(STATED EXERCISE 1)
In the piece on love in old Japan, reproduce the passage starting at "Love, Sex and" and ending at "by their families.", changing "madness" to "frenzy".
(STATED EXERCISE 2)
According to the piece on love in old Japan, why could Tokubei not spend a night with Ohatsu?

(SELECTED PASSAGE)
_ _ _
Tuesday 14 February 2017

Love, Sex and Romance in Old Japan - Valentine’s Day Special by Lesley Downer

Until the late nineteenth century, there was no word for ‘love’ in Japanese, no equivalent to the western concept of pure, ennobling, platonic love, the courtly love of chivalry. Love was the forbidden fruit. 

Tayu courtesan in Shimabara, Kyoto.
The Japanese acknowledged the strength of love, its power to subvert the existing order, and did all they could to tamp it down. Falling in love was seen as a madness that swept you off your feet, made you go off with someone totally unsuitable. Such folly could only lead to tragedy. Far from expecting to fall in love, as we do, men and women had marriages arranged by their families.

One of Japan’s most emblematic love stories is that of Tokubei and Ohatsu. Tokubei was a clerk, Ohatsu a famous and beautiful courtesan. Tokubei was far too poor to be able to spend a night with Ohatsu, let alone buy her out of servitude. And, as a courtesan, it was Ohatsu’s job to make men fall in love with her but never, never to fall in love herself.
_ _ _
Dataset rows
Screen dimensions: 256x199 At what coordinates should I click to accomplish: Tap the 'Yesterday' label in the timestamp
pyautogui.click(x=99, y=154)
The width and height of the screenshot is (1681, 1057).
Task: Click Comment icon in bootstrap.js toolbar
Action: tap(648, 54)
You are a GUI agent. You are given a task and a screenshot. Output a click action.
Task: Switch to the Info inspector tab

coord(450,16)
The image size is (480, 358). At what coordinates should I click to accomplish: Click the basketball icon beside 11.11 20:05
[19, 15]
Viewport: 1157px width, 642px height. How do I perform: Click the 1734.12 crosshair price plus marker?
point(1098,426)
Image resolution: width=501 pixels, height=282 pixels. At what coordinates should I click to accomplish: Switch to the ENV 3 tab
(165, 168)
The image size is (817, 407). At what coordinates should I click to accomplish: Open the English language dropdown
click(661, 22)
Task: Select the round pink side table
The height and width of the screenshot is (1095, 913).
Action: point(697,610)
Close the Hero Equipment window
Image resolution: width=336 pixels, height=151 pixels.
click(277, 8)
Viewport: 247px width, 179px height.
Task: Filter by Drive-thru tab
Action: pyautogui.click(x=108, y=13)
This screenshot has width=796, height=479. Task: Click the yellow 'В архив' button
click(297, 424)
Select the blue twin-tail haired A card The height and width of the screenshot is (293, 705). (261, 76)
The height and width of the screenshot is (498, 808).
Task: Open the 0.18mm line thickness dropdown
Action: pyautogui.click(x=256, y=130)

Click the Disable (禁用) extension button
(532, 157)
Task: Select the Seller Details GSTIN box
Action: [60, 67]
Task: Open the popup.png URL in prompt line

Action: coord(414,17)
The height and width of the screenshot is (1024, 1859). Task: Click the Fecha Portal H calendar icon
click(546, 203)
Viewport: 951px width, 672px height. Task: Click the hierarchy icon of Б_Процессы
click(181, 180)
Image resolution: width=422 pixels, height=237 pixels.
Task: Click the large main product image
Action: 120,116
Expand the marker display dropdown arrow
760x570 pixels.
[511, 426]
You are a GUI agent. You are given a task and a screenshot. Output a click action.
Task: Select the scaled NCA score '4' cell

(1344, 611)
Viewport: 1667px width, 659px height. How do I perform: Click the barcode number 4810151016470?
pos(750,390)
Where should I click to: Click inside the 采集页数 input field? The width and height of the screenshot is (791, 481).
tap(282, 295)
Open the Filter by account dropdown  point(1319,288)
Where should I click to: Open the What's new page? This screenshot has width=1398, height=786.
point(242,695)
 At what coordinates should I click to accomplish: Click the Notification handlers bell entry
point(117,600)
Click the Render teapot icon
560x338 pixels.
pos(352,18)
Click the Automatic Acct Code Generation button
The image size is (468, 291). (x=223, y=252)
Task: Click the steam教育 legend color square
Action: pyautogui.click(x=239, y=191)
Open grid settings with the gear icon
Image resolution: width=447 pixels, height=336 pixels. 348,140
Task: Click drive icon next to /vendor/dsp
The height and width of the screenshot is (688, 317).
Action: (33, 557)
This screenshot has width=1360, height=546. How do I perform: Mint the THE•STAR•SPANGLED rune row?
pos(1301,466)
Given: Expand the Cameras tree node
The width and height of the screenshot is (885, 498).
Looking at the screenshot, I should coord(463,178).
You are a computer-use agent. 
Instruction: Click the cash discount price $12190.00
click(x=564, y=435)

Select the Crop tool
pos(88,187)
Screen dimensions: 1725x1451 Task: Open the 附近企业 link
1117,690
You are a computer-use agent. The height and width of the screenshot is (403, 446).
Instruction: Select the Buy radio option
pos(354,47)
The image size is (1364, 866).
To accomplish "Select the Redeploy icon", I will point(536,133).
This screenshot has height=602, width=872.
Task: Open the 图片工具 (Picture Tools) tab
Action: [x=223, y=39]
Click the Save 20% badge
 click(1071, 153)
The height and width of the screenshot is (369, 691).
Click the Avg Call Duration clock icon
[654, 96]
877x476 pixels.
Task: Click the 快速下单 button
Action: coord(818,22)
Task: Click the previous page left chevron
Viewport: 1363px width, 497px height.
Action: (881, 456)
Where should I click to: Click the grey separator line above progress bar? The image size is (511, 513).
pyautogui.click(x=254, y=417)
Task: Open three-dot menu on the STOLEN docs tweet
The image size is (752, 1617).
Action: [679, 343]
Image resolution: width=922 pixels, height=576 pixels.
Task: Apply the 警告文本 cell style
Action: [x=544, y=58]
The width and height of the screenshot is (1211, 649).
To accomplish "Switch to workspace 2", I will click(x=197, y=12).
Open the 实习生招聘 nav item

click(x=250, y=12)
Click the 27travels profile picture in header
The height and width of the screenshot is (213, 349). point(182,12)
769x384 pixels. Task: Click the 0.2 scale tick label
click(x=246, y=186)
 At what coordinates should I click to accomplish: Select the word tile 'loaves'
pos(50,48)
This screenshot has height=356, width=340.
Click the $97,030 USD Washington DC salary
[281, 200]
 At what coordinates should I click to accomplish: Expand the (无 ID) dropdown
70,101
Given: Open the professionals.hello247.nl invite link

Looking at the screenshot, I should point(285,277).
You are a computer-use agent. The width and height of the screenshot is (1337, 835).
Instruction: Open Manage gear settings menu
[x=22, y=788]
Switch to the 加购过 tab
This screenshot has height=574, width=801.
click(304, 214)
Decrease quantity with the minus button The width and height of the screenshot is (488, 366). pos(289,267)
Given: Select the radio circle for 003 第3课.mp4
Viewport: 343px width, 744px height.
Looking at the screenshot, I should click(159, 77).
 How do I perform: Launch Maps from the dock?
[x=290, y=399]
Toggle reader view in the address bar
_ _ _
(TASK SOLUTION 1)
Love, Sex and Romance in Old Japan - Valentine’s Day Special by Lesley Downer

Until the late nineteenth century, there was no word for ‘love’ in Japanese, no equivalent to the western concept of pure, ennobling, platonic love, the courtly love of chivalry. Love was the forbidden fruit. 

Tayu courtesan in Shimabara, Kyoto.
The Japanese acknowledged the strength of love, its power to subvert the existing order, and did all they could to tamp it down. Falling in love was seen as a frenzy that swept you off your feet, made you go off with someone totally unsuitable. Such folly could only lead to tragedy. Far from expecting to fall in love, as we do, men and women had marriages arranged by their families.

(TASK SOLUTION 2)
Tokubei was a clerk and far too poor to afford a night with Ohatsu, let alone buy her out of servitude.